Mourning Widows had a cult following for sure, but it cannot be said that the album didn't live up to expectations, because there were none. It is a fantastic record made by an artist who had the freedom to write and play whatever he wanted, and that's what he did. If no one else knows about it, that's their problem.

Choir of the Mind (2017), Emily Haines & the Soft Skeleton


No adjectives do justice in describing the music on Metric singer Emily Haines' second solo record, Choir of the Mind. The 13 tracks are better described as visceral soundscapes than as songs. Each track is a carefully constructed, melancholic masterpiece. And they are profoundly sad. This is not the album you want on your pool party playlist.


I first heard this record after I broke up with my fiancé. I spent a lot of time feeling sorry for myself, and this was the soundtrack to my trauma. I bought the orange vinyl record and, upon hearing the album in its entirety, decided I needed to listen to it in my car. So I picked up the CD and drove around the city, listening while feeling empty, trying to understand how something so perfect could become so broken.

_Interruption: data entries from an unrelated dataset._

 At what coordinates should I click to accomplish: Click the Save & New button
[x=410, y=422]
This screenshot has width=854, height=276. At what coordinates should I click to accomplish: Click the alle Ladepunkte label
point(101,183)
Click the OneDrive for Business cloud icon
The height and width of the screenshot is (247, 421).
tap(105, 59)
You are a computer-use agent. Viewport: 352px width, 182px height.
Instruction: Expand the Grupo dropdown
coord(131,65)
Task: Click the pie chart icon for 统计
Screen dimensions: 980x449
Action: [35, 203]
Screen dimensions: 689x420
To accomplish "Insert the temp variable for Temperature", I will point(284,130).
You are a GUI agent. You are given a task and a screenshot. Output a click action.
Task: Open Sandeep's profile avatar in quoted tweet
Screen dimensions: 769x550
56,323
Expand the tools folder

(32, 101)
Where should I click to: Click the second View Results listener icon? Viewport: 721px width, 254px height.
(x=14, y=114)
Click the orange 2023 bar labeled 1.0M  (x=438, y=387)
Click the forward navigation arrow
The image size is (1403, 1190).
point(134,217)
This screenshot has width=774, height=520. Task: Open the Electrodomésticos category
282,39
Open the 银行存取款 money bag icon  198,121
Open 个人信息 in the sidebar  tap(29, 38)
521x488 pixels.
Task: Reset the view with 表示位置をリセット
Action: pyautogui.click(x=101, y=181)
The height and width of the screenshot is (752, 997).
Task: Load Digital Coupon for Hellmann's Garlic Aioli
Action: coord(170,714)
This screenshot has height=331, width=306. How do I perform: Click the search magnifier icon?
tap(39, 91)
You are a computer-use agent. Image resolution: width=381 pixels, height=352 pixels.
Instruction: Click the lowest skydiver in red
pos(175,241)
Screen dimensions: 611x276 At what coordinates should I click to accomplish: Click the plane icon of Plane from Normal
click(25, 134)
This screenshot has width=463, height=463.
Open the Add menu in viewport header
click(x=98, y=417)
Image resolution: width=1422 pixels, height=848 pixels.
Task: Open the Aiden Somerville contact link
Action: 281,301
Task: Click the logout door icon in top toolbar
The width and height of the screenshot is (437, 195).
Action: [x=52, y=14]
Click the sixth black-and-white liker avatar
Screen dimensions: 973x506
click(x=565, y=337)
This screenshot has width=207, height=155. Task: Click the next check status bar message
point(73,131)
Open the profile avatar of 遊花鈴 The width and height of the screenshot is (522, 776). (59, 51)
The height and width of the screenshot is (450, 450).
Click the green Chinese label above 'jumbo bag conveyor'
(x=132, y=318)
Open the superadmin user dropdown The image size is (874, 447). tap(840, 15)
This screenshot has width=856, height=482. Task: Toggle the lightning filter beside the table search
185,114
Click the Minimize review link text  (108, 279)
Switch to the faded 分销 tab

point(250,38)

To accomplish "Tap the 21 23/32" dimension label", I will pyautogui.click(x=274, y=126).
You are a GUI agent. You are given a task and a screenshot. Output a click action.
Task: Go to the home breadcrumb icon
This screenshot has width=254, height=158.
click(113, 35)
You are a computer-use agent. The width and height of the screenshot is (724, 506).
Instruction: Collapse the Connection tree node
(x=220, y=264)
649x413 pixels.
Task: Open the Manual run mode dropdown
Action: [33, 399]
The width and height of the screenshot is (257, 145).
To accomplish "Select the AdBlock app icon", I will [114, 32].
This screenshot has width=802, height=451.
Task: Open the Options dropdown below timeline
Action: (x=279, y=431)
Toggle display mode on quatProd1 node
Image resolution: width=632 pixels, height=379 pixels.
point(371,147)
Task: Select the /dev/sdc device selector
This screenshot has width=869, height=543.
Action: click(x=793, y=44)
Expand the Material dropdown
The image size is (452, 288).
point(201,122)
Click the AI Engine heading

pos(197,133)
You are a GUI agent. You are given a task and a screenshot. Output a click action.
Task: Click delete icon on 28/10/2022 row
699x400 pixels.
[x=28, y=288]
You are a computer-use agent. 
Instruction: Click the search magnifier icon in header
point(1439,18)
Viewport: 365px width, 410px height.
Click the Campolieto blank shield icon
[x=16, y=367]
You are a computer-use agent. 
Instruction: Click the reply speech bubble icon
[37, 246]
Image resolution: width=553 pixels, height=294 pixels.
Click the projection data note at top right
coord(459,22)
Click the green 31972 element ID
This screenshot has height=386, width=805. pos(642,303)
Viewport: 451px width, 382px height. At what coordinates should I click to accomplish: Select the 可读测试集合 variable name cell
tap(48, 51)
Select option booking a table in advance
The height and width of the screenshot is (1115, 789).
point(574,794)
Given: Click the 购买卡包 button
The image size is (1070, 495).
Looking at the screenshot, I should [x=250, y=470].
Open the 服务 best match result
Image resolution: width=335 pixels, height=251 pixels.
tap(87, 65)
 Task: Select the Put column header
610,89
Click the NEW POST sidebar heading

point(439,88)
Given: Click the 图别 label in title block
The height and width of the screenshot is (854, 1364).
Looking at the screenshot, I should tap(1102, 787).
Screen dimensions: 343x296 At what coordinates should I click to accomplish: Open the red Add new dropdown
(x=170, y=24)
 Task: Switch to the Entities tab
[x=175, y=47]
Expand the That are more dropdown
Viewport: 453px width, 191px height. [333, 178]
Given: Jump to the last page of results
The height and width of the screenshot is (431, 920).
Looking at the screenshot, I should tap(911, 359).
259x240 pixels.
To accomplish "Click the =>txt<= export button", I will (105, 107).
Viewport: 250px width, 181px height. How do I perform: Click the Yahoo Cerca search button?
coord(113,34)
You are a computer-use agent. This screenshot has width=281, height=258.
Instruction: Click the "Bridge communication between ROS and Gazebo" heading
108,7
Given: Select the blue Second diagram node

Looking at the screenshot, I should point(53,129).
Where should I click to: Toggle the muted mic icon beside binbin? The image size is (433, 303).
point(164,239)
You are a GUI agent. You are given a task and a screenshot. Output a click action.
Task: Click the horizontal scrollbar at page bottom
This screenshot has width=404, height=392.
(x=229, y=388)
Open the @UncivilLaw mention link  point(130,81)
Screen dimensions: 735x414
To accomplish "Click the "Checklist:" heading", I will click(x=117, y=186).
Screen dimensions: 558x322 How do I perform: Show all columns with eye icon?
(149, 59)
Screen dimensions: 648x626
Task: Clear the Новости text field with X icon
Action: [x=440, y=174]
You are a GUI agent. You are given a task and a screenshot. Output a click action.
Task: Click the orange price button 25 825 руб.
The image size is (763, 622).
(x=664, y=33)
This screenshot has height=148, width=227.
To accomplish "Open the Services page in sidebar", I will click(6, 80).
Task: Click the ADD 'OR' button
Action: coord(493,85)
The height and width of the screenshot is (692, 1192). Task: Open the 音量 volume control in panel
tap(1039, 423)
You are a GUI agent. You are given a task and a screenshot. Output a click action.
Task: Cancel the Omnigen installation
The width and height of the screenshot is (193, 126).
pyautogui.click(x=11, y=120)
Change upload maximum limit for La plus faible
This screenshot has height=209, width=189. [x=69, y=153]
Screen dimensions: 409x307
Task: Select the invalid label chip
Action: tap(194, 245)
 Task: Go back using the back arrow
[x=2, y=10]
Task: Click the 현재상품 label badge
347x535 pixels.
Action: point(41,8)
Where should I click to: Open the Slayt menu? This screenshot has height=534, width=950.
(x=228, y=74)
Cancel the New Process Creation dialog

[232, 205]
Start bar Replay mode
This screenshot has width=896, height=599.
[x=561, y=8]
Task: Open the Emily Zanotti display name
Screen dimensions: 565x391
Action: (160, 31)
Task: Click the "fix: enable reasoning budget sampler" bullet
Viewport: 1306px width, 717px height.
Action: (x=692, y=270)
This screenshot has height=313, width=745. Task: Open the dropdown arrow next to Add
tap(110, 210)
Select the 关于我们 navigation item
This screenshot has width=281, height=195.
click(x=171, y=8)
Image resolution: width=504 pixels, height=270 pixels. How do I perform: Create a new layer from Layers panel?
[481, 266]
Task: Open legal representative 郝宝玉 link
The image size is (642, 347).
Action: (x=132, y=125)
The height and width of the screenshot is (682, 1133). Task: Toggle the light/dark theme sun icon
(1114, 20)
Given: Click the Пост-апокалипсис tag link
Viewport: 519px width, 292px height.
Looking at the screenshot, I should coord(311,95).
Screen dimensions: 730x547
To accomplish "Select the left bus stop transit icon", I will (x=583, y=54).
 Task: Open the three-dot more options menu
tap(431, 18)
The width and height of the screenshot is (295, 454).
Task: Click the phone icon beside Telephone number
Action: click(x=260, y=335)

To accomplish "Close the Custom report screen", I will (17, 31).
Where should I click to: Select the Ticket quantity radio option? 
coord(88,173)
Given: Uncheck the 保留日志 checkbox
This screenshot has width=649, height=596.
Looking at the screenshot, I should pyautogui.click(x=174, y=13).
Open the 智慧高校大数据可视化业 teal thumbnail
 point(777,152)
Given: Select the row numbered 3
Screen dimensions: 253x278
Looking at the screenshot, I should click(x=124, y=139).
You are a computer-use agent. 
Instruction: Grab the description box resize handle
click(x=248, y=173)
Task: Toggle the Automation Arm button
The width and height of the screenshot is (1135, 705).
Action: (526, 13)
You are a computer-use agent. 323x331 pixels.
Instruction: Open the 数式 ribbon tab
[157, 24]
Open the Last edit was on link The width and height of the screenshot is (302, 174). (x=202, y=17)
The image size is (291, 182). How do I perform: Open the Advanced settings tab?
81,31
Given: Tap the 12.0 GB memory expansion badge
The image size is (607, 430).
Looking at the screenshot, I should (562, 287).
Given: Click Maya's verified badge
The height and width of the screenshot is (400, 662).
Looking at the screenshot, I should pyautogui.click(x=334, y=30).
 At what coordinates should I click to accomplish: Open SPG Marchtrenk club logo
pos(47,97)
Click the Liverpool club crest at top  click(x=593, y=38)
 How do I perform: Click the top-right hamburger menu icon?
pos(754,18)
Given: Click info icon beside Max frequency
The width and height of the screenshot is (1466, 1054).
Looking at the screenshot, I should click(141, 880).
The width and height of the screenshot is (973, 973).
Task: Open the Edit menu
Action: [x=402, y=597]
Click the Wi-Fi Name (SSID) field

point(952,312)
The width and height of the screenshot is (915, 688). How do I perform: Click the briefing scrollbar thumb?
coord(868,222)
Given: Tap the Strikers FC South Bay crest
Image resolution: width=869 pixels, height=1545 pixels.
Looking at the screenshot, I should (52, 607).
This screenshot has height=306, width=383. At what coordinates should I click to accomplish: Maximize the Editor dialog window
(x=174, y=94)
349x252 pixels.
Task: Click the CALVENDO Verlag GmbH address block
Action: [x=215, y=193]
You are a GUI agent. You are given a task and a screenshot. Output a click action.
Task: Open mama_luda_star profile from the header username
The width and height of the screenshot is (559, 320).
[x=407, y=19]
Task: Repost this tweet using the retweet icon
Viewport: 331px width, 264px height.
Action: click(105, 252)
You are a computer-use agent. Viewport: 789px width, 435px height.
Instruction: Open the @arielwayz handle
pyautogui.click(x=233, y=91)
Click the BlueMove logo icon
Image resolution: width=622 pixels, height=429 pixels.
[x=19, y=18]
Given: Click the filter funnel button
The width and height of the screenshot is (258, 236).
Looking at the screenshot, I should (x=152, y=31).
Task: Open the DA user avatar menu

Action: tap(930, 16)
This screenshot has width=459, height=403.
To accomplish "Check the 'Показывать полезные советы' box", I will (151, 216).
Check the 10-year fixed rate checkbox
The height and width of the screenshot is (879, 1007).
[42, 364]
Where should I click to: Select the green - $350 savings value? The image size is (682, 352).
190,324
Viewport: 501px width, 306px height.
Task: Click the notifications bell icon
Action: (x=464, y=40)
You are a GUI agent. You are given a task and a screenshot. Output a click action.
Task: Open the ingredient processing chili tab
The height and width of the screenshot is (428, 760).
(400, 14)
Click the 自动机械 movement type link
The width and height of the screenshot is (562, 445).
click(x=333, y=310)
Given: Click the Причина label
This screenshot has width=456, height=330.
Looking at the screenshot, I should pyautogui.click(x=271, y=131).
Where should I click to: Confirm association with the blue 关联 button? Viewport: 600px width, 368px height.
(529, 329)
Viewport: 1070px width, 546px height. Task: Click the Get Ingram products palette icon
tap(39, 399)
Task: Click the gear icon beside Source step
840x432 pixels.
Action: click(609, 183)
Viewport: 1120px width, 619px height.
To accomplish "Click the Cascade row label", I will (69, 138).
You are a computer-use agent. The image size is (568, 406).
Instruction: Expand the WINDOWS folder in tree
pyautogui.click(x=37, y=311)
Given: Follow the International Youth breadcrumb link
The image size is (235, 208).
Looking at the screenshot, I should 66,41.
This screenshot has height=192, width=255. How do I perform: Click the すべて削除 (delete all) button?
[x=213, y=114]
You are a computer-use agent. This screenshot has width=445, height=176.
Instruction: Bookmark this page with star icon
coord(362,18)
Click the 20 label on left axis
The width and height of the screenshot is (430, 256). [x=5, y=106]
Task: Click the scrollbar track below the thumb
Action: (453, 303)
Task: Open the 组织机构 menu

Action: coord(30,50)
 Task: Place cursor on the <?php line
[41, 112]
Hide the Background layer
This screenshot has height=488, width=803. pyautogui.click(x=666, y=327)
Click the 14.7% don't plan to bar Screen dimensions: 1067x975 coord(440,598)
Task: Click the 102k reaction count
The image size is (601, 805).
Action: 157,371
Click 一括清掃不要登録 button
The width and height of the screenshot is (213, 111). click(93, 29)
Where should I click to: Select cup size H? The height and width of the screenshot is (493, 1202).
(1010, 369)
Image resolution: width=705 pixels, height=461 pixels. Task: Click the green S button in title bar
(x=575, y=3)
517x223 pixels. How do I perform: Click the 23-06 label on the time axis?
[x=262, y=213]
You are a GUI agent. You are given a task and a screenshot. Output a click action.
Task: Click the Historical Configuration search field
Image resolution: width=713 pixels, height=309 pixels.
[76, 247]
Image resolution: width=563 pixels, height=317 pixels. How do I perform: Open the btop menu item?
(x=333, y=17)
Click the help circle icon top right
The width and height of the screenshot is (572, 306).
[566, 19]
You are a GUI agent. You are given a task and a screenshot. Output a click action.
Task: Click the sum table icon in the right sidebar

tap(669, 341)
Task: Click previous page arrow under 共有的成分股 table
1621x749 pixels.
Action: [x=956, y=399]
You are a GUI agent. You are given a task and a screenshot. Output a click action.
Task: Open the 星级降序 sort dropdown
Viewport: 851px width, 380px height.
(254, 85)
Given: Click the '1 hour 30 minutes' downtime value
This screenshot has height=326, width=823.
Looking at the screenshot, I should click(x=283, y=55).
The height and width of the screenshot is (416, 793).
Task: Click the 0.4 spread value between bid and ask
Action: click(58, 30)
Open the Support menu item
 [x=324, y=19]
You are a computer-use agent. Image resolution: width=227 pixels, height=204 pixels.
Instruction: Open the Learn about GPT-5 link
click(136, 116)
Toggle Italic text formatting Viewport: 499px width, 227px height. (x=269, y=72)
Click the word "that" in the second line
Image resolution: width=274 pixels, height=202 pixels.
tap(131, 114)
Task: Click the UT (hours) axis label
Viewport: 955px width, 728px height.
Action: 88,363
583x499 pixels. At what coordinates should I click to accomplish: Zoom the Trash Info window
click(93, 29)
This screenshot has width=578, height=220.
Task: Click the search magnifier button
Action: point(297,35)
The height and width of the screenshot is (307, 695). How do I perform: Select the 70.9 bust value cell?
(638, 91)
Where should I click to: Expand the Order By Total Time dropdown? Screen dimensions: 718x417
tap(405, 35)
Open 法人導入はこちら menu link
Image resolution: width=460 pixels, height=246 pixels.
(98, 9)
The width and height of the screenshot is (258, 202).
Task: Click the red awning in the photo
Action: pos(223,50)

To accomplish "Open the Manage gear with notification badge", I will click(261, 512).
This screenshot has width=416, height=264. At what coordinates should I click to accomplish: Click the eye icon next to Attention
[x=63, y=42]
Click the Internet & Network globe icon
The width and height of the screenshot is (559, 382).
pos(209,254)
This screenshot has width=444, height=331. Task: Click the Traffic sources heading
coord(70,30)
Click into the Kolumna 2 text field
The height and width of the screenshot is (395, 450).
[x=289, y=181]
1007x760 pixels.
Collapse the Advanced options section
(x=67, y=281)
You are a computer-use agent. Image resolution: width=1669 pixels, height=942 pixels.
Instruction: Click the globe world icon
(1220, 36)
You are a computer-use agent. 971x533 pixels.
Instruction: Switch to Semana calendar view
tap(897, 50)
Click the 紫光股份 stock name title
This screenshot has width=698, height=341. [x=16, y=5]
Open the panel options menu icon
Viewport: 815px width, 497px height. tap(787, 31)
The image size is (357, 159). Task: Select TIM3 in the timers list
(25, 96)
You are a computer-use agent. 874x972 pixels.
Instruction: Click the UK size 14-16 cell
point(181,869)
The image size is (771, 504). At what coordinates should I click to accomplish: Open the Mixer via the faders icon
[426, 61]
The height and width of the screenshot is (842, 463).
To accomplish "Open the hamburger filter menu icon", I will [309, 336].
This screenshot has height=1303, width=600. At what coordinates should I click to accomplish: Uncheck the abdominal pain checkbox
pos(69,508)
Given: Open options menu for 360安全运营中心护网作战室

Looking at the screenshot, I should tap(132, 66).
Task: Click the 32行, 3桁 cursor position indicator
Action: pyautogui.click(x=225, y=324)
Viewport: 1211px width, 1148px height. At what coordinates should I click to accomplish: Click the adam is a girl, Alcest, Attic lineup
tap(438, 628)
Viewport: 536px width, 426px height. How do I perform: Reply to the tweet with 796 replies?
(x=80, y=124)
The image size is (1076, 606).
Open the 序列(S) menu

The first track, "Planets," opens with a lonely, haunting piano melody and a chorus of angelic voices, with Haines singing in the second verse:


Watching it end

Watching it burn

Out of habit

Now the patterns broken

The fragments float in space

People drift away

People drift away


The feelings of desolation continues with "Fatal Gift." 'Haven't we made enough for a living wage?' Haines asks rhetorically over a tragic piano, before drums and bass kick in and Haines, her voice dripping with echo and reverb, warns, 'The things you own they own you.' On "Wounded," Haines' vocals are accompanied by ghosts; 'Every time I wear this dress/I'm back to the way I was when we met,' she sings with a hint of nostalgia. Then the verse (chorus?) transitions beautifully to the bridge:


All abandoned hopes I have

With a best case escape plan

I remember your descent

And the only way to land

Is to crash and burn


"Nihilist Abyss" is delicate and ethereal, and like all the tracks on the album, it is painfully introspective. 'When I walk alone I'm walking with you/When I sleep alone I'm sleeping with you,' Haines sings, before pouring her heart out in the chorus:


Set me free

Let me never feel, let me never feel, let me never fear anything


Choir of the Mind is an embarrassment of riches, as each ambient track is a precious jewel, but if one must choose a highlight, "Minefield of Memory" would be a smart choice. The track begins with a spooky, off-kilter piano with Haines repeating the line: 'So unstable when you were born.' The lyrics are elusive but seem to wrestle with how to cope with regret:


I've been living in a hole

Everybody has to know

All the ways I didn't deal with everything right

By the time the chorus arrives, we are set adrift on a sea of sorrow and remorse, with Haines embracing her trauma: 'I'm going to stay with my memories/Even though it's a minefield of memory.' Title track "Choir of the Mind" is the closest Haines comes to writing an explicitly feminist track, with spoken word poetry that is both fragile and empowering:


So she follows her sublime irrational plan

Invents devices of her magic art

But even now herself she knows not what she's done

For all is wrought beneath a baffling mask

A semblance other than its hidden truth


"Siren," another melancholy track, is about longing and desire: 'From the grandstand to the island/To the mainland white sand beach/I only want what I can't reach.' On the album's last track, "RIP," Haines struggles with letting go (but of what?): 'Cringing, I hold out for compromise/Oh but then don't some principles hold like tentacles, oh?'


I often wonder why someone would want to listen to such a depressing record. Beyond its cathartic benefits, Choir of the Mind is filled with gloom. But it is also filled with wisdom and inspiration. In the midst of my despair, I found beauty in Haines' music and lyrics. To put yourself out into the world, cold and vulnerable, so that others can gaze, dissect, and relate, ultimately furthering their own self-development and understanding of the human condition: Isn't that the point of all art?